EXCERPT PROVIDED »
· · · ·

This is also the approach that is taken by Flecs
. Once again, this should
demonstrate how sometimes the problems of a model aren’t necessarily such, but
can be treated as features if kept under control.
Consider this snippet, which constructs a simple hierarchy:
ecs_entity_t parent_1 = ecs_new(world, Position);
ecs_entity_t parent_2 = ecs_new(world, Position);
ecs_entity_t child_1 = ecs_new_child(world, parent_1, Position);
ecs_entity_t child_2 = ecs_new_child(world, parent_2, Position);
ecs_entity_t grandchild = ecs_new_child(world, child_2, Position);
This code creates four archetypes:
[Position]
[Position, CHILDOF | parent_1]
[Position, CHILDOF | parent_2]
[Position, CHILDOF | child_2]
Note how the parents are encoded into their types. We can now create a system
that iterates all entities with Position
like this:
ECS_SYSTEM(world, Transform, EcsOnUpdate, Position);
This system matches all the archetypes the example created, but it has one
problem: it doesn’t iterate the entities in the right order. In other words,
parents and children could be interleaved and this is usually to be
avoided.

· · · ·

SOURCE DATA »
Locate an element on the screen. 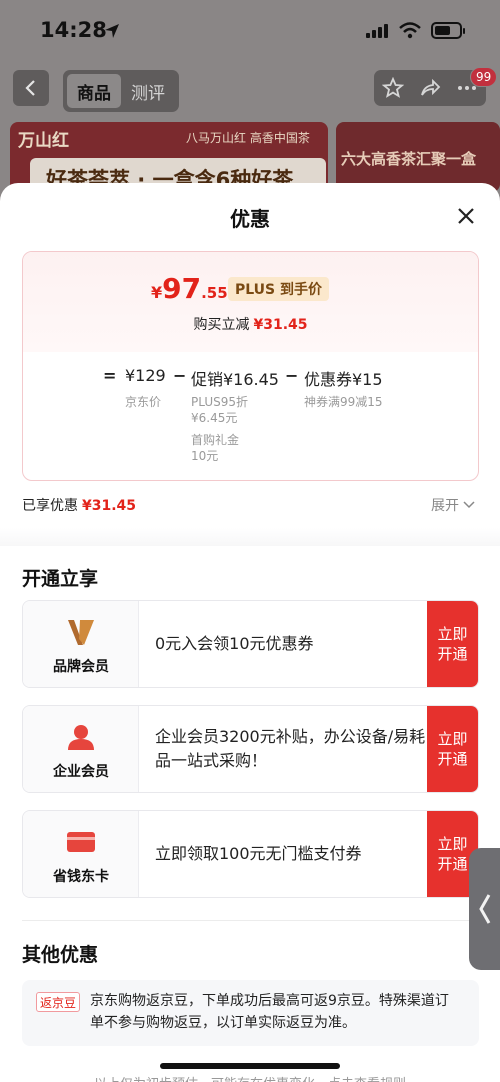 This screenshot has height=1082, width=500. jd-price: ¥129 is located at coordinates (146, 376).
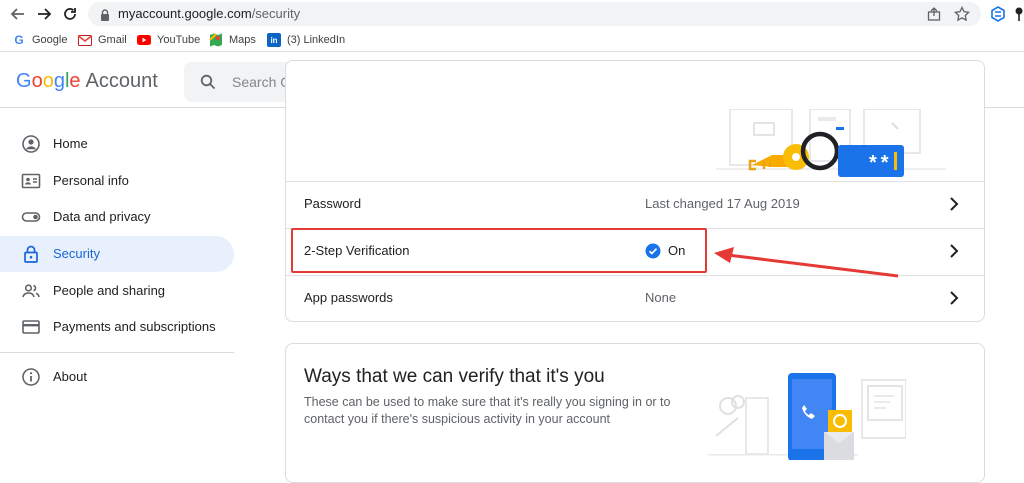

· · · ·

DIRECTIVE 1 » According to the Flecs hierarchy excerpt, how many archetypes does the hierarchy-building code create?
DIRECTIVE 2 » Extend the Flecs hierarchy excerpt, picking up after its final sentence.
The data placed after the Flecs hierarchy excerpt are separate material and form no part of it.

ANSWER BOX 1 » Four.

ANSWER BOX 2 »
To fix that, we can change our system definition into this:
ECS_SYSTEM(world, Transform, EcsOnUpdate, Position, CASCADE.Position);
The additional CASCADE
column will determine its depth by looking only at
parents that have a Position
component for each matched archetype. This
results in the following depth annotations:
[Position] => 0
[Position, CHILDOF | parent_1] => 1
[Position, CHILDOF | parent_2] => 1
[Position, CHILDOF | child_2] => 2
This depth is then used to order the archetypes from low to high so entities
will be evaluated in the right order.
A nice property of this approach is that as long as no new archetypes are
created (or destroyed, if you ever decide to get rid of empty archetypes),
adding or removing entities doesn’t require resorting, as the arrays from which
they are added or removed are already matched with the system.
In addition, the application still iterates a packed array for each archetype,
which is great.
This works quite well but there is one problem: in the example, we have two
archetypes for depth 1, where one would have been sufficient.
In an example with lots of parents the number of archetypes would go through the
roof, resulting in a very fragmented data space. To address this, Flecs
is
implementing a new kind of storage where entities with the same components
and depth are combined in the same archetype.
It would take another blog post to explain exactly how it works but, seen from
above, we can summarize by saying that it reduces the fragmentation and has
therefore better performance during iterations at the price of a slightly higher
cost on adding and removing components to entities with a parent.
As we can see, archetype-based implementations need to approach hierarchies in a
very different way when compared to sparse sets, with different characteristics
and trade-offs.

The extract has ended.